(Records to use)

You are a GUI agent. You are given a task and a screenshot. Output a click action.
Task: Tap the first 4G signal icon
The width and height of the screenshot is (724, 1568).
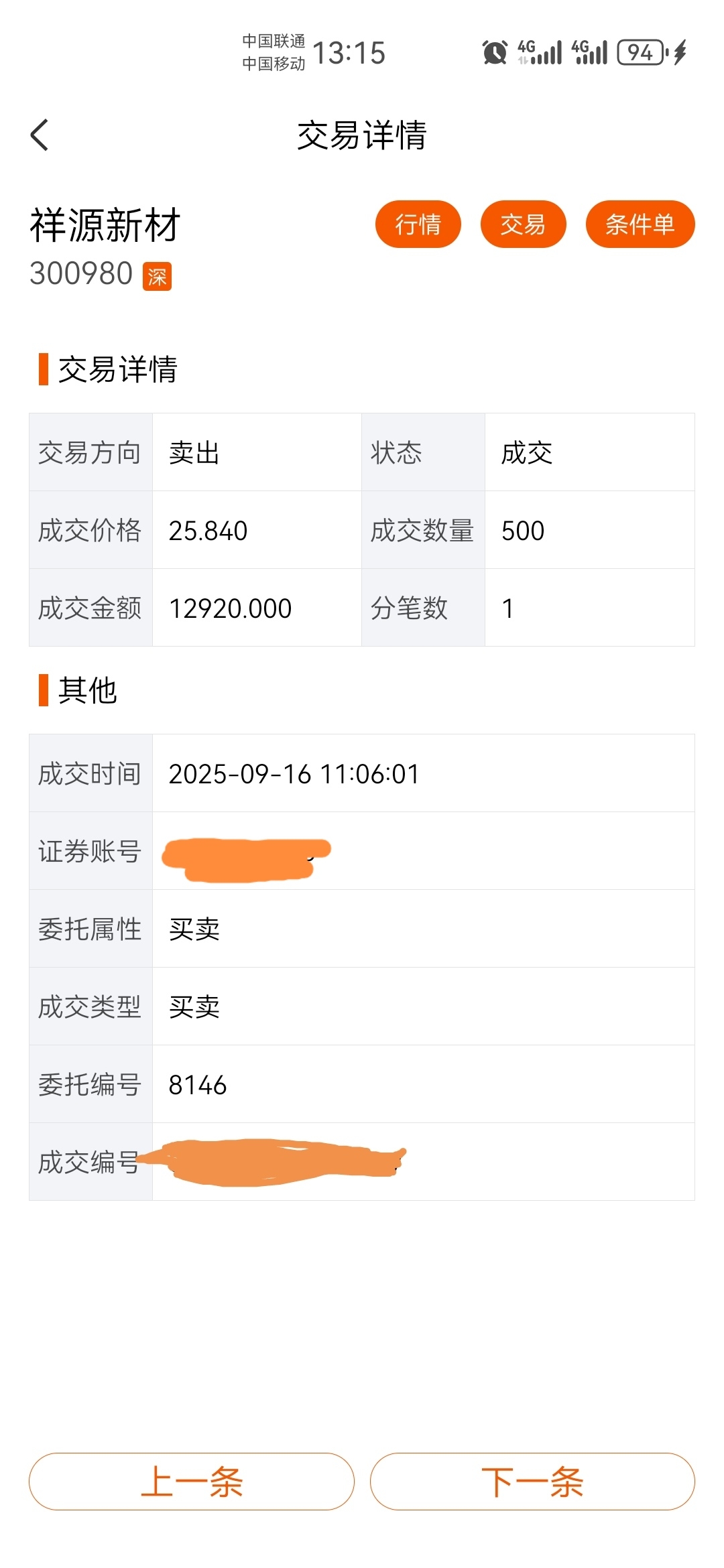tap(540, 52)
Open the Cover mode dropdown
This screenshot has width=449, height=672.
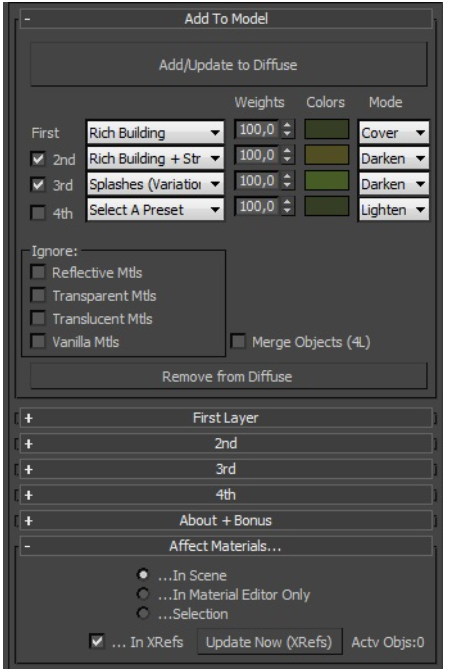(x=393, y=133)

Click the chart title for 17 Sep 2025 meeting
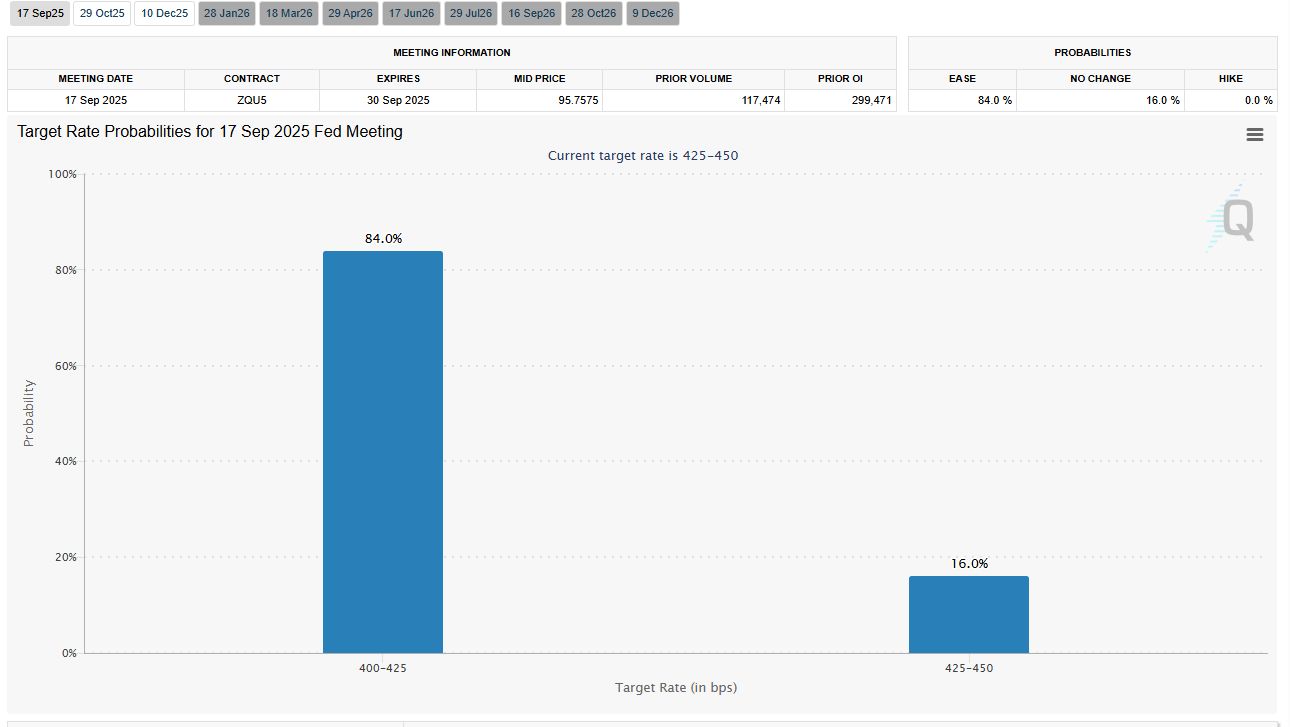point(210,131)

(End Records to use)

Problem:
What belongs in the answer is each line above, reproduced exactly, and no picture.

Answer to this problem:
You are a GUI agent. You are given a task and a screenshot. Output a click action.
Task: Tap the first 4G signal icon
The width and height of the screenshot is (724, 1568).
tap(540, 52)
Open the Cover mode dropdown
This screenshot has width=449, height=672.
(x=393, y=133)

Click the chart title for 17 Sep 2025 meeting
point(210,131)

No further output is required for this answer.